$f:X \rightarrow Y$. What are the conditions on $f$,$X$,$Y$ in order for an integral of $f$ to be defined? Let's assume $X,Y$ are arbitrary sets, and $f$ is a function between them. What must those sets, and $f$, satisfy, in order for us to be able to define an integral of $f$ in a way that "makes sense"?
 A: First of all, the question is not "what conditions must $X$ and $Y$ satisfy" but "what structures must $X$ and $Y$ have?"  Second of all, there is not one most general definition of the integral; depending on what you consider an "integral," there are several definitions which generalize in different directions.
Probably the most basic requirement is that the integral is a linear operator.  For this to make sense, as Akhil says, $Y$ needs some kind of linear structure.  If $Y$ is an abelian group and $X$ a finite set, then a perfectly sensible definition of the integral of $f$ is $ \sum_{x \in X} f(x)$, which is in fact a linear operator from the abelian group of functions $X \to Y$ to $Y$ (in fact the unique one, up to scaling, which is invariant under the symmetry group of $X$).  But of course the finite case is not very interesting.  (Note that in order for the sum to make sense above without an ordering on $X$ it is necessary that $Y$ be abelian.)  More generally one can stipulate that the only "integrable functions" are the finitely supported ones, in which case this definition always makes sense.  But again, a pretty boring definition.

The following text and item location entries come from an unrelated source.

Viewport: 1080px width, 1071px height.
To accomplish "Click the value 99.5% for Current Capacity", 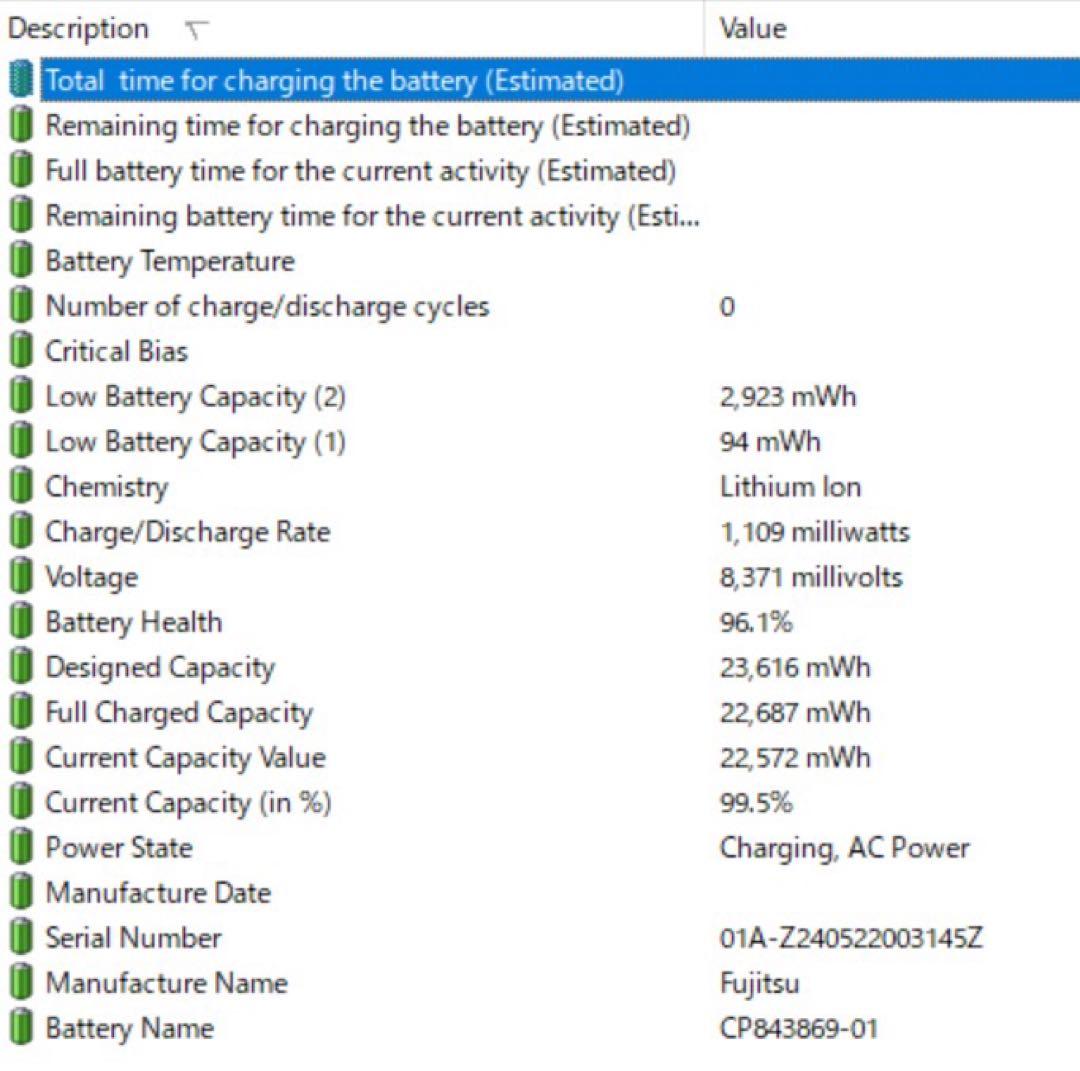I will [752, 802].
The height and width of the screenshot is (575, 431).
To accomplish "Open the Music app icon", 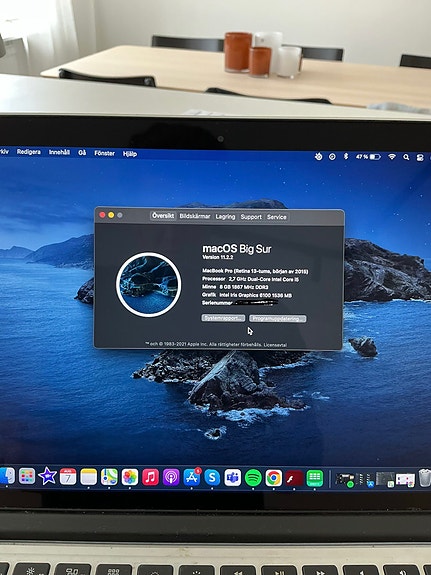I will tap(150, 477).
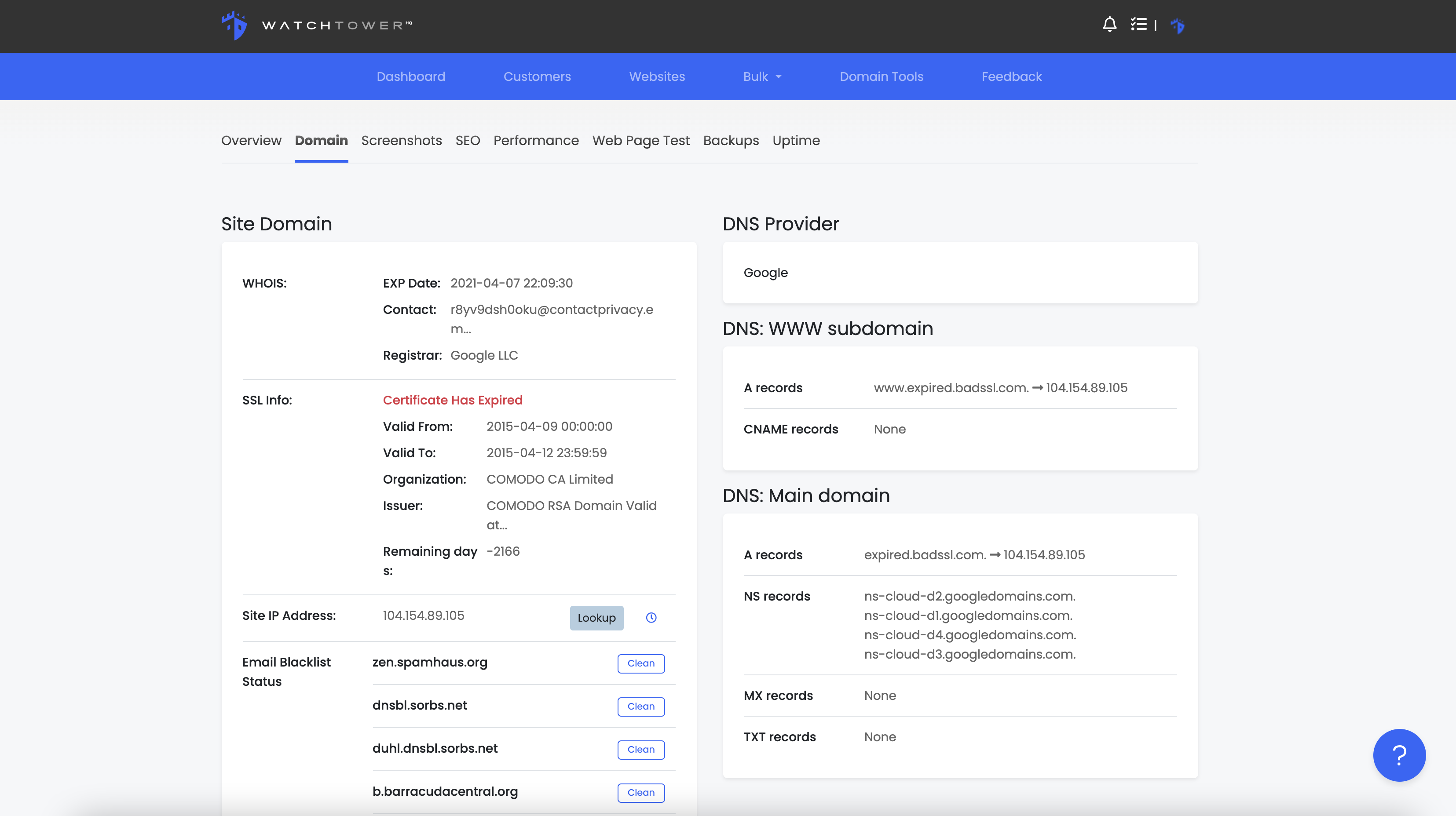Click the WatchTower shield logo
1456x816 pixels.
click(234, 26)
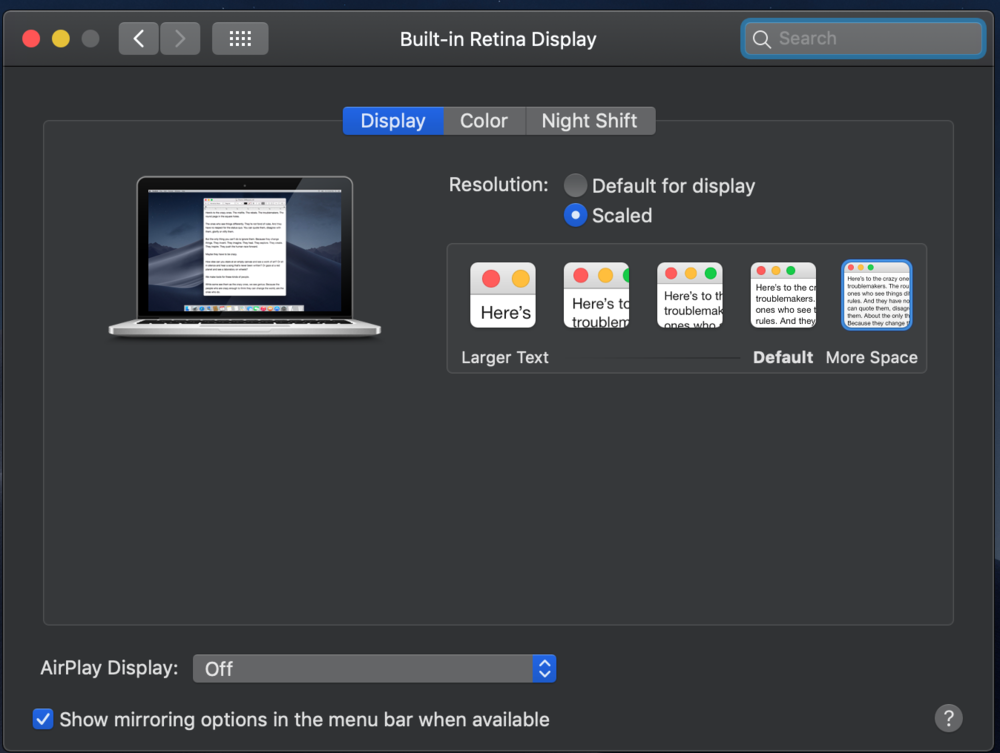Click the forward navigation arrow
This screenshot has width=1000, height=753.
[x=180, y=39]
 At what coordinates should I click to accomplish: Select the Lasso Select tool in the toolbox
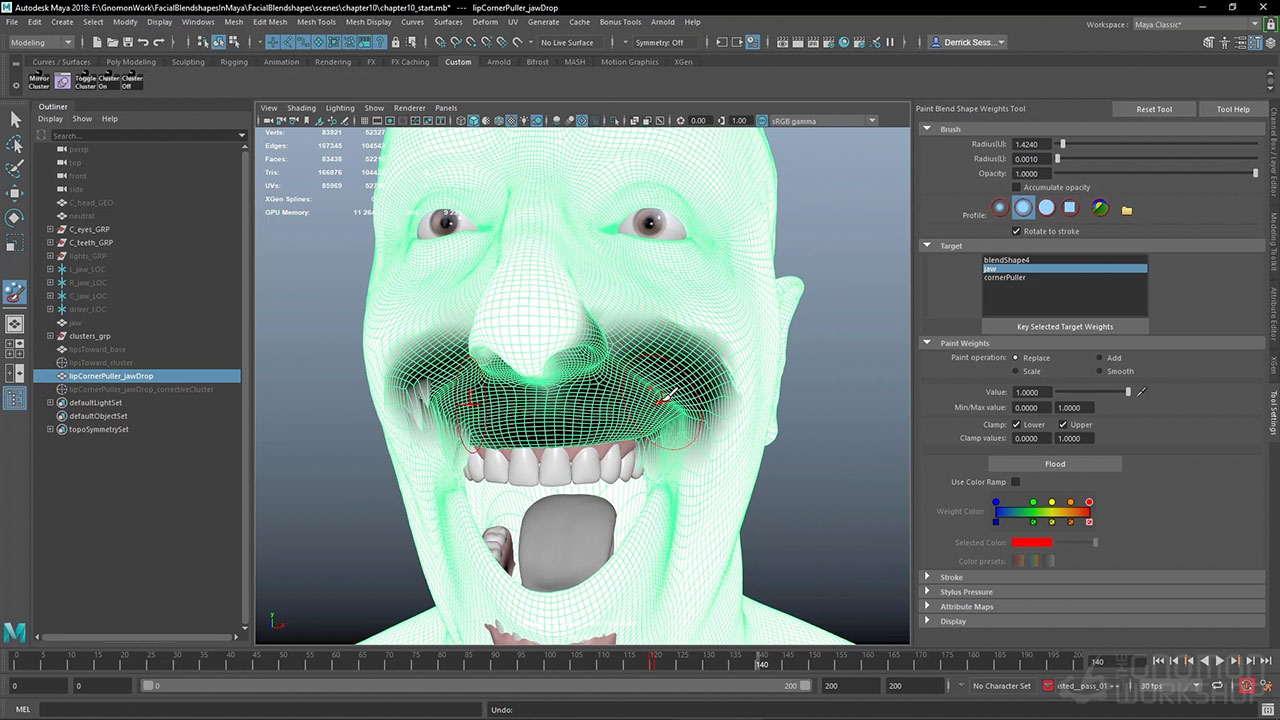[x=15, y=144]
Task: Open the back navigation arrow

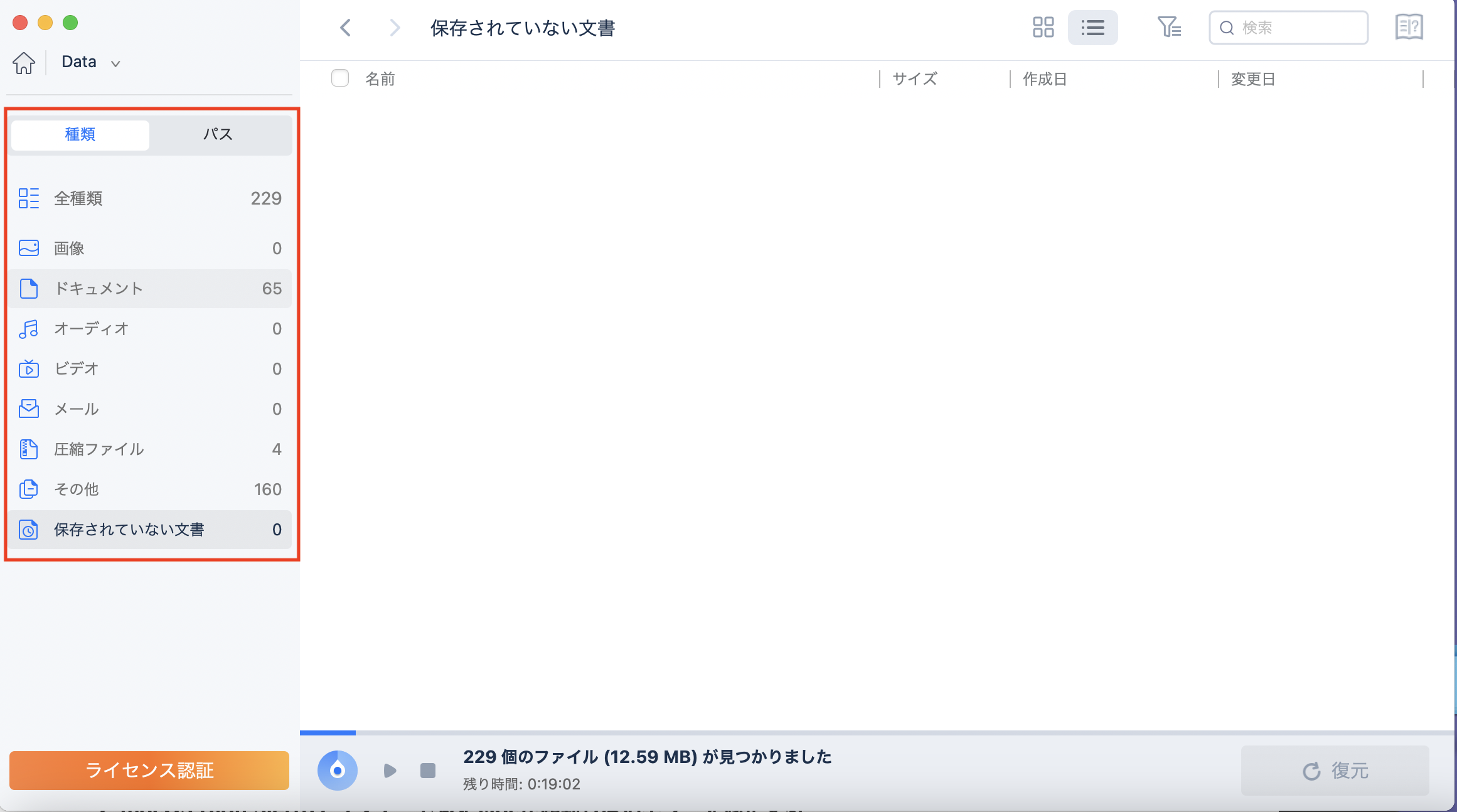Action: [344, 28]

In the infinite case, for example if $X = \mathbb{N}$, we would like to define the integral as some kind of limit, for example maybe $\lim_{n \to \infty}  \sum_{k=1}^{n} f(k)$, because we would intuitively like to "sum over $X$" (but can't, at least not directly).  For this to make sense $Y$ needs a notion of convergence and $f$ needs to satisfy a "smallness" condition.  At a bare minimum, then, it needs to be a topological abelian group (say complete with respect to a norm), but there are some additional technicalities and I think they are usually resolved by requiring that $Y$ is a Banach space over a complete field.
Another feature of the infinite case is that, if indicator functions of "small" subsets of $X$ are to be integrable, then a notion of integral on functions out of $X$ implies a notion of "size" or measure on $X$.  The usual way people handle this is to require that $X$ be a measure space, in which case (together with the structures on $Y$ described above) the usual construction of the Lebesgue integral goes through.
A: In Stefan Rolewicz book Metric Linear Spaces there are different kinds of general and useful results regarding integration on "more abstract spaces". 
For example  $f:[0,1]\to X$ where $X$ is an $F$-space, he discuss the Riemann-integral and if, in addition, $X$ is locally convex then the Bochner-Lebesgue integral is more fruitful.
However, though I like your question I believe that in the end I think it is better to have some application in mind and then, whenever needed, try to look for some integration methods for the situation. Sometimes it is good to be open to alternative methods in other areas of mathematics that might be more handy, for example "abstract maximum principles".